Set down a word-for-word copy of the data below, limited to the lines from the first through the line with "This screenshot has width=1438, height=840.".
┄┄┄┄┄┄┄┄┄┄
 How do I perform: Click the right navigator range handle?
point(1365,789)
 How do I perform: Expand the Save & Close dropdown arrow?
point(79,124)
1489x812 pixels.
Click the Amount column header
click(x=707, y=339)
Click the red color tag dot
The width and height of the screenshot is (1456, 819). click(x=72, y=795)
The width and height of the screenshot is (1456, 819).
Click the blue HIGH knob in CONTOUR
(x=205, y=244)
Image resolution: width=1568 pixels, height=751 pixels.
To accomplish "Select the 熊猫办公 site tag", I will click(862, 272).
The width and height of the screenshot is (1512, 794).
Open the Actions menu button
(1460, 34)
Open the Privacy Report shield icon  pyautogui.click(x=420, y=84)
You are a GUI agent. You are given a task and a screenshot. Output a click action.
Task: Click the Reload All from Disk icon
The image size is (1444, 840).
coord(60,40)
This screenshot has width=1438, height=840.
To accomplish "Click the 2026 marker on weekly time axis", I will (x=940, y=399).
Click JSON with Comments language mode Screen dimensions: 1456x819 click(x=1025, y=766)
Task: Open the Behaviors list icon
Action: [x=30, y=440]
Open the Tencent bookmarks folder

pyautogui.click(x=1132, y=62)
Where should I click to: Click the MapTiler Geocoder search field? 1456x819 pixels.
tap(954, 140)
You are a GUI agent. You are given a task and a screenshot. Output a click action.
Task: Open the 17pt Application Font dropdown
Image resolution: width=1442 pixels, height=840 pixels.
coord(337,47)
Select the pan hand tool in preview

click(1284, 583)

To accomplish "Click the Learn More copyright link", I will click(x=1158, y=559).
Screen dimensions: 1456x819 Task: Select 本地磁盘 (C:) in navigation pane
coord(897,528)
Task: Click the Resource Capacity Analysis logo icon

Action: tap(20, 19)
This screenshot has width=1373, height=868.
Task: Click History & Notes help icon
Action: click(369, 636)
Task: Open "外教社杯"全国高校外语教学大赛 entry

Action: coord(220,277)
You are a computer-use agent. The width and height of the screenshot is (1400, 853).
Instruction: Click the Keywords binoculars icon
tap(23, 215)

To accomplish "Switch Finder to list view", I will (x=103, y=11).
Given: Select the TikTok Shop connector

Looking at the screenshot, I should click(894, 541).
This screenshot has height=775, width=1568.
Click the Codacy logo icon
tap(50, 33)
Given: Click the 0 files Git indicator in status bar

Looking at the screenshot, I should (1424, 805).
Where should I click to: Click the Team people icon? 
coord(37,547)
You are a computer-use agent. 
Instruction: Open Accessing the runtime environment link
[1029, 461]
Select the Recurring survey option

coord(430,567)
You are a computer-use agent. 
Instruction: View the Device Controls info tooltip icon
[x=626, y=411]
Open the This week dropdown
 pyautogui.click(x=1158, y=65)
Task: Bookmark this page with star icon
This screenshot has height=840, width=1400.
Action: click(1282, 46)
┄┄┄┄┄┄┄┄┄┄
◆ ANSWER TO THIS EXERCISE ◆
 How do I perform: Click the right navigator range handle?
point(1365,789)
 How do I perform: Expand the Save & Close dropdown arrow?
point(79,124)
1489x812 pixels.
Click the Amount column header
click(x=707, y=339)
Click the red color tag dot
The width and height of the screenshot is (1456, 819). click(x=72, y=795)
The width and height of the screenshot is (1456, 819).
Click the blue HIGH knob in CONTOUR
(x=205, y=244)
Image resolution: width=1568 pixels, height=751 pixels.
To accomplish "Select the 熊猫办公 site tag", I will click(862, 272).
The width and height of the screenshot is (1512, 794).
Open the Actions menu button
(1460, 34)
Open the Privacy Report shield icon  pyautogui.click(x=420, y=84)
You are a GUI agent. You are given a task and a screenshot. Output a click action.
Task: Click the Reload All from Disk icon
The image size is (1444, 840).
coord(60,40)
This screenshot has width=1438, height=840.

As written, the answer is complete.